**What needs to be done:** For this listing, report how many lines contain the string "computer", using only a number.
++++
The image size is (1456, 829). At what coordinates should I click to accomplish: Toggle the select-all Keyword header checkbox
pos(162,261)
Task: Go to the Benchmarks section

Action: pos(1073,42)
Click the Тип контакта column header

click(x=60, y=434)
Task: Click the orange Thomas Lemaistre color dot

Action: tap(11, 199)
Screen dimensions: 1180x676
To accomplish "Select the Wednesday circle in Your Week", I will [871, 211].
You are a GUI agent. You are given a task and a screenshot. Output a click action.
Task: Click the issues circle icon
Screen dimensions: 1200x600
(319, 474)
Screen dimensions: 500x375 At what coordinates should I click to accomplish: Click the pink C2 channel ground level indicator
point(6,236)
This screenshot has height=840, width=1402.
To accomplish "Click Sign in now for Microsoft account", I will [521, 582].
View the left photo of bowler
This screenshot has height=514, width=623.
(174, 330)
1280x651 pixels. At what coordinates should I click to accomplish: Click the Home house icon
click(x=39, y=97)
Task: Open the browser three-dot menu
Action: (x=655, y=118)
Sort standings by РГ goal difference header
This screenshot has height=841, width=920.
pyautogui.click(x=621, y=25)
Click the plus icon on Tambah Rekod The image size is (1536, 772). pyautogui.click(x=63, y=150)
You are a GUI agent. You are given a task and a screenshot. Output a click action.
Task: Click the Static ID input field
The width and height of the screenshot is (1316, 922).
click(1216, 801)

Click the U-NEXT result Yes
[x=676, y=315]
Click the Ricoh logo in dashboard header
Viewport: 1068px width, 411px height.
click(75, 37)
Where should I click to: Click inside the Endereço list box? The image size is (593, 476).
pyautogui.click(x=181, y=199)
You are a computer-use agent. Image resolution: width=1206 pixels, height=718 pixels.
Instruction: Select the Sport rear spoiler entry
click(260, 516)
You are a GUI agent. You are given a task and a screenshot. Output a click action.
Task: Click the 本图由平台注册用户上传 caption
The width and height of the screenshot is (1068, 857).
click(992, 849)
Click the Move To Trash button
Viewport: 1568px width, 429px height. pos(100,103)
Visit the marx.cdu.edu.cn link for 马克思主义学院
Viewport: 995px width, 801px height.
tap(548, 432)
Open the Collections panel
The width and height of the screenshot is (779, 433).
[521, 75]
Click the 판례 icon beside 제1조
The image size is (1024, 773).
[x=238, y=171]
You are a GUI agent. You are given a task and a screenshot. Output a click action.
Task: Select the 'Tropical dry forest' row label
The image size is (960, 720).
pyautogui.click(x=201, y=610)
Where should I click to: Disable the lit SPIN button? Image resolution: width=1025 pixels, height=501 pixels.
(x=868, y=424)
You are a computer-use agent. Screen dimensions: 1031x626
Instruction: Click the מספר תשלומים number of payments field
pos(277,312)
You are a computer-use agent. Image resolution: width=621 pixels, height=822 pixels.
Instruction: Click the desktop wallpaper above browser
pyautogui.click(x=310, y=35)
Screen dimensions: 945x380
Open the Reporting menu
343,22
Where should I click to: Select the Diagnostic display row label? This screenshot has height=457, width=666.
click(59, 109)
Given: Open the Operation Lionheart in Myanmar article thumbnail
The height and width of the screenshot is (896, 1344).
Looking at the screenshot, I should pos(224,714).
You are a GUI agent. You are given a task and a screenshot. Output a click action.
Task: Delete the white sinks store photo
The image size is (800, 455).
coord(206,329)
++++
**Exercise result:** 3